_EXERCISE OBJECTIVE_: Only one stretch of the data below is wanted: the lines starting at the one with "Enable Inherit domain from DHCP" and ending at the one with "Add Bood Mıknatıslı", both included, given again exactly.

** Opening SUPPLIED MATERIAL block **

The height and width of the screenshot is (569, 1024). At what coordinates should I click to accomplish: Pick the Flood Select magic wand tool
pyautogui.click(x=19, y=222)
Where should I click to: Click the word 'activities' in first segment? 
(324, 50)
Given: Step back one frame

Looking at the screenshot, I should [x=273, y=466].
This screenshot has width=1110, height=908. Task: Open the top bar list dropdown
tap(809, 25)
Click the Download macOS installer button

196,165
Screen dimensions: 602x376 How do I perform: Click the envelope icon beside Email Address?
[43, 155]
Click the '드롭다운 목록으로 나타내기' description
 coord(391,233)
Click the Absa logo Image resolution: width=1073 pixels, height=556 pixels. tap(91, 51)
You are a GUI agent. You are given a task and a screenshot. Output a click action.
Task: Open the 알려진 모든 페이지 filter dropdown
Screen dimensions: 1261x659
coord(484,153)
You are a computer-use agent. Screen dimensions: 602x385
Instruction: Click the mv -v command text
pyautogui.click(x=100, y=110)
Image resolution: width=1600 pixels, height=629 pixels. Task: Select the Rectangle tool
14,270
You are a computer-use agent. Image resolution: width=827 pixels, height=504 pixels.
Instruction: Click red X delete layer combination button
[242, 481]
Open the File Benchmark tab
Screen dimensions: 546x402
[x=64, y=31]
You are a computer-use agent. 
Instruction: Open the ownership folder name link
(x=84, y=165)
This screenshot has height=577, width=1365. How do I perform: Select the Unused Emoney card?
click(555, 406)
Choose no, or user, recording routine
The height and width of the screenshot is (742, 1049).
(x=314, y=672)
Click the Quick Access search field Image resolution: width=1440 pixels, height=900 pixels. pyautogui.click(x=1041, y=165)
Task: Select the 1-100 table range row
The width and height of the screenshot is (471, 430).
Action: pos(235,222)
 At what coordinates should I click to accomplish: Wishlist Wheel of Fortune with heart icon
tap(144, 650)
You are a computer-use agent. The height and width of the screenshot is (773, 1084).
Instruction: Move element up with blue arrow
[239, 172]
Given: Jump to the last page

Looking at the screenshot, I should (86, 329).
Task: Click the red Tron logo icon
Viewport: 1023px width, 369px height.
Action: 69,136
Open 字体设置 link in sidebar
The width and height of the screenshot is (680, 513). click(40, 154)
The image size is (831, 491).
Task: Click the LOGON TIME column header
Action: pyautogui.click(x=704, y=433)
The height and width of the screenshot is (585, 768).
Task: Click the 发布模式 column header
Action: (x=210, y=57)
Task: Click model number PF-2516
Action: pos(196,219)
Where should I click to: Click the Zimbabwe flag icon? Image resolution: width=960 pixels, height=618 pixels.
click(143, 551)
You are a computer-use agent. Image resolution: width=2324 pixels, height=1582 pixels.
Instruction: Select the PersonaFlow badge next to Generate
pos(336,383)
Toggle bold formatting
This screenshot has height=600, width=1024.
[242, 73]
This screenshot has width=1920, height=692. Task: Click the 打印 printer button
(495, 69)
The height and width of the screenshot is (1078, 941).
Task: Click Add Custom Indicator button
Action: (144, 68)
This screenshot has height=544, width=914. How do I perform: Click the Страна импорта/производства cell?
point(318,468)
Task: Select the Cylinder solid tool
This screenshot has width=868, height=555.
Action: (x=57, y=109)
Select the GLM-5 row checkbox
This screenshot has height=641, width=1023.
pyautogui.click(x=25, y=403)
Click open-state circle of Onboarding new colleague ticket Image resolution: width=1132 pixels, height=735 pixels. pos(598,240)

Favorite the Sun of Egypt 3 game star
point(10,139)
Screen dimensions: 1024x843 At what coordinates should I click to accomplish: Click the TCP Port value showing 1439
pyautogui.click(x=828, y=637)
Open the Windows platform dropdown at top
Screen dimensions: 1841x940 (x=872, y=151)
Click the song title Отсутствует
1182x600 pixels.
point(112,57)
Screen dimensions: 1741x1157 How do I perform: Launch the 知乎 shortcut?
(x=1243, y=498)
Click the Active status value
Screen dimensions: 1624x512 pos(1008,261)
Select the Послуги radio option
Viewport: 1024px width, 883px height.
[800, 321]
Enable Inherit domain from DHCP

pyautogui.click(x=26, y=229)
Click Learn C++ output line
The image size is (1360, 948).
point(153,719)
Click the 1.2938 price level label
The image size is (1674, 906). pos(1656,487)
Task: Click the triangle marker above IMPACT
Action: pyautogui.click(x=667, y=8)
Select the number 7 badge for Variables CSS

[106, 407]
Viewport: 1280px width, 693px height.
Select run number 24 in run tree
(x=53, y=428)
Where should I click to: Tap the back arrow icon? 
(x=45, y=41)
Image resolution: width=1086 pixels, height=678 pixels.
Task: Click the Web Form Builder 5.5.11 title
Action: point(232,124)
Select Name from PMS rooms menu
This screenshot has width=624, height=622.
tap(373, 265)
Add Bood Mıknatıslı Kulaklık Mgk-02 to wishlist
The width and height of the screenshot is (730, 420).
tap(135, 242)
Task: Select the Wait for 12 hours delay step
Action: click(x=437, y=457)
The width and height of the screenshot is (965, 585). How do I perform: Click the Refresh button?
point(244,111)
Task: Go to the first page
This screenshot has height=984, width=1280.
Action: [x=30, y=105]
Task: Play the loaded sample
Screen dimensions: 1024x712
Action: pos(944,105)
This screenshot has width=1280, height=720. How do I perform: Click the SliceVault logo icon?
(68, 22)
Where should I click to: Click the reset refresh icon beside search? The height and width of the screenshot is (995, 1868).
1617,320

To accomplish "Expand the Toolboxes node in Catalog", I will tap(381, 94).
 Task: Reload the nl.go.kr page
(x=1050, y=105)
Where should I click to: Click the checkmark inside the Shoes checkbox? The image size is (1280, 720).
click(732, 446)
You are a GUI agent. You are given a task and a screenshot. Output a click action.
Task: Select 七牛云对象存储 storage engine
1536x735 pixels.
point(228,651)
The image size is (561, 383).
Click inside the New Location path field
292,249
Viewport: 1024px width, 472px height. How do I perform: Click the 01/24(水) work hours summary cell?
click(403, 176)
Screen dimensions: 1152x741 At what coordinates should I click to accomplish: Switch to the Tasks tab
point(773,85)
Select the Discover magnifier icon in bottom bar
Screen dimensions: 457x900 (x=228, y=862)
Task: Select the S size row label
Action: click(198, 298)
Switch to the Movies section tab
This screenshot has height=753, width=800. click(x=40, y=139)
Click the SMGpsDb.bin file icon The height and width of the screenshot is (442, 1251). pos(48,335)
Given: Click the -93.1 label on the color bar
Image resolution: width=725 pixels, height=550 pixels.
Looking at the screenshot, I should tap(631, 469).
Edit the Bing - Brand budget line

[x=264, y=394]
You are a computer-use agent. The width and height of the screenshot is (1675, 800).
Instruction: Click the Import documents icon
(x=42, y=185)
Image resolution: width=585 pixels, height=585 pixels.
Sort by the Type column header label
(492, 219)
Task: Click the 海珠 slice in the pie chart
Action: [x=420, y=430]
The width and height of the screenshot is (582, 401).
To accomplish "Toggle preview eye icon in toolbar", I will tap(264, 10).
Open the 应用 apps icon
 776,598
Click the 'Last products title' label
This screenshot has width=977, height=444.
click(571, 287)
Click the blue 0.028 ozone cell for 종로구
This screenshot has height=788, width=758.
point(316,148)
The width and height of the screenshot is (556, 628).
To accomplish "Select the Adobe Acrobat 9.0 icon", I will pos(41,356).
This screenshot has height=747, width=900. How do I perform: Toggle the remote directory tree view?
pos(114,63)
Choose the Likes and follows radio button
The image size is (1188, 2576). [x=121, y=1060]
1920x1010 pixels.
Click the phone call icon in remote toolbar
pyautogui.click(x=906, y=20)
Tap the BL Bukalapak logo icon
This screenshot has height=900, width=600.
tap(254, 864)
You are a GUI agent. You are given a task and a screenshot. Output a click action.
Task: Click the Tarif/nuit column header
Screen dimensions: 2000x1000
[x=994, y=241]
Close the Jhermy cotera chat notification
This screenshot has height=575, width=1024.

** Closing SUPPLIED MATERIAL block **

_ANSWER SPACE_:
Enable Inherit domain from DHCP

pyautogui.click(x=26, y=229)
Click Learn C++ output line
The image size is (1360, 948).
point(153,719)
Click the 1.2938 price level label
The image size is (1674, 906). pos(1656,487)
Task: Click the triangle marker above IMPACT
Action: pyautogui.click(x=667, y=8)
Select the number 7 badge for Variables CSS

[106, 407]
Viewport: 1280px width, 693px height.
Select run number 24 in run tree
(x=53, y=428)
Where should I click to: Tap the back arrow icon? 
(x=45, y=41)
Image resolution: width=1086 pixels, height=678 pixels.
Task: Click the Web Form Builder 5.5.11 title
Action: point(232,124)
Select Name from PMS rooms menu
This screenshot has width=624, height=622.
tap(373, 265)
Add Bood Mıknatıslı Kulaklık Mgk-02 to wishlist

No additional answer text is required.